- Set of tasks:
- A) List every module imported in the code of the post about Python's trace module.
- B) Continue the post about Python's trace module from its last sentence.

- Reading text:
==========
Holding state across multiple (independent) stack traces?

I’m working with the trace module and I’m running across an issue when re-instantiating an instance. The code is below:

from sympy import *
from sympy.solvers import solve
import trace
import sys

class Trace(trace.Trace):
    def __init__(self):
        super().__init__(countfuncs=True, ignoredirs=[sys.prefix, sys.exec_prefix])

x = symbols('x')
args = [(x**2-1,x)]

tracer = Trace()
tracer.runfunc(solve, *args[0]) 
r = tracer.results()
print(len(r.calledfuncs)) <------- *

del tracer
del r

tracer = Trace()
tracer.runfunc(solve, *args[0])
r = tracer.results()
print(len(r.calledfuncs)) <------- *

Here solve(f, var) is a sympy function that solves algebraic equations (details not important)

I expect the lengths to differ a bit, but they differ quite substantially (example lengths: 502 and 244) . This doesn’t make sense to me since I’m inputting the same arguments (*args[0])) to tracer.runfunc. Initially, I thought some state wasn’t being erased across runs even after recalling trace = Trace(). My fix was to add a del tracer, del r but that didn’t do anything.

Any ideas? I’ve looked at the trace.py source file, but that hasn’t helped. Maybe, my understanding of stack traces is off?

Python version : 3.10.2

Hey Diane is the Trace() class working and you havent imported it?
nywy, so if you have tried clearing existing state of tracer obj, maybe the problem could now be on the sympy library and not trace… does sympy cache results?

Theres an import trace at the top of the code. One thing, I forgot to add is my Trace() class ( I override it so that I can initialize with countfuncs = True) . I’ve updated accordingly (it was always in my code, I just forgot to add it here).

Even if sympy was caching results, why would it effect the number of called functions (i.e., the results to r.countfuncs)?. In any case it seems only certain functions are cached in sympy. I’ll check it out, but its unlikely that’s the issue.
==========
- Dataset rows:
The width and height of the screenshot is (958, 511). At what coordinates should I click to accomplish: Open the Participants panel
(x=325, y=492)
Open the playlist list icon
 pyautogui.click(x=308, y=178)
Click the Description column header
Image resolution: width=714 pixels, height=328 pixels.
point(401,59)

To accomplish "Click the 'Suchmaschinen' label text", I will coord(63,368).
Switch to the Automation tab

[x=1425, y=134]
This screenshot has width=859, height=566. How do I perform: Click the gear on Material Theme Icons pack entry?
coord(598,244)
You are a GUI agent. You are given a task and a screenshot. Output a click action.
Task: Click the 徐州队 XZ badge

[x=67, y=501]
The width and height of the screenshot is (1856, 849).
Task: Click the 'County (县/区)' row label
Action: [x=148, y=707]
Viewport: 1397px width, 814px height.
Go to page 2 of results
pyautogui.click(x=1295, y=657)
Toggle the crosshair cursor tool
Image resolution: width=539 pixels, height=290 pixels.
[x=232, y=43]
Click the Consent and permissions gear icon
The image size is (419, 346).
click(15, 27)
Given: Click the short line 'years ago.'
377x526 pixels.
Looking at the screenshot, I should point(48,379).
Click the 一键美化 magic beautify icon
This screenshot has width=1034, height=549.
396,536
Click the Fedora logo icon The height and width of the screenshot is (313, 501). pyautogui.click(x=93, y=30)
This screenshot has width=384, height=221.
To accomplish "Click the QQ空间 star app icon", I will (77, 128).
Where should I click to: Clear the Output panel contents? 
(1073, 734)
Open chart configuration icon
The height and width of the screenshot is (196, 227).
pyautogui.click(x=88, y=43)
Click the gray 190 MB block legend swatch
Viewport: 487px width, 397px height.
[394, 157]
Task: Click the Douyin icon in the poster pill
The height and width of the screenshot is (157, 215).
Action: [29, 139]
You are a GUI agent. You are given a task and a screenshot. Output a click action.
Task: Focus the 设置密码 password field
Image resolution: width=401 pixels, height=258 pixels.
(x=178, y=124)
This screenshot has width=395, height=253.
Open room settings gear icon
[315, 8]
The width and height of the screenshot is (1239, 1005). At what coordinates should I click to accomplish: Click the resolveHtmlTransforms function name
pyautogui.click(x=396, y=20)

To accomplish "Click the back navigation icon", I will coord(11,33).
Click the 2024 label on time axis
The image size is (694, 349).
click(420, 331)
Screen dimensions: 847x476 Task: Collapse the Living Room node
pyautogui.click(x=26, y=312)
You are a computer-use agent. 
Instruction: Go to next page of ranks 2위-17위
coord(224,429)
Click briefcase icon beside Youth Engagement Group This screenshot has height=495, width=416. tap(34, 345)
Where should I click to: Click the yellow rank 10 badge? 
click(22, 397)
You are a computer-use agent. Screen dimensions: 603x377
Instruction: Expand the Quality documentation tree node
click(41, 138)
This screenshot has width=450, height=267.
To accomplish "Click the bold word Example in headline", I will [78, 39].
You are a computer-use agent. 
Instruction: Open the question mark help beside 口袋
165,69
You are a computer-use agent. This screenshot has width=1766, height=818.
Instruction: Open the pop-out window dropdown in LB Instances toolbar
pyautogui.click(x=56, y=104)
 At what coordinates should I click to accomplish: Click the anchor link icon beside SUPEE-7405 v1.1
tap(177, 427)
==========
- Outputs in order:
- A) sympy, sympy.solvers, trace, sys

- B)
The fact that the number of calls is that high (a few hundred) suggests a fairly complex call tree under the hood. If something high up the tree were cached, that could potentially prevent many other calls, yes?

The reason why I was suspicious that caching in sympy is the main culprit is because I was running the following experiment yesterday:

Lets assume args now has two arguments. Say args = [(x**2-1,x), (x**3-1), x)]. Rerun the program like so (lets call this example A)

tracer = Trace()
tracer.runfunc(solve, *args[0])  <---- x^2 - 1 
r = tracer.results()

tracer = Trace()
tracer.runfunc(solve, *args[1]) <---- x^3-1
r = tracer.results()

The lengths I was getting were 502 and 644 respectively. Now lets say I flip the order, so I call args[1]
(i.e. (x**3-1, x)) first. Lets call that example B. Then the lengths become 637 and 645 respectively. This begs the question:

  1. If we take the length of the function that is run first as truth, so normally running x^2-1 garners a length of 502 like in example A, why would running it second in example B garner such a sharp increase? If caching is somehow helping reduce the length wouldn’t the length of x^2-1 in example B be less than or equal to what it was in example A?

Also, is there a general way to clear the cache from any function call without knowing explicitly what function caused results to be cached?. Because, while I’m using a sympy function to test, I’d want this to work for any function (independent of some library), so being able to clear the cache in sympy, only fixes this for sympy functions

No, because there are arbitrarily many ways to implement a cache. (Also, in the case of something like Sympy, internal caches in the C implementation of mpmath are probably not exposed at the Python level in any form.)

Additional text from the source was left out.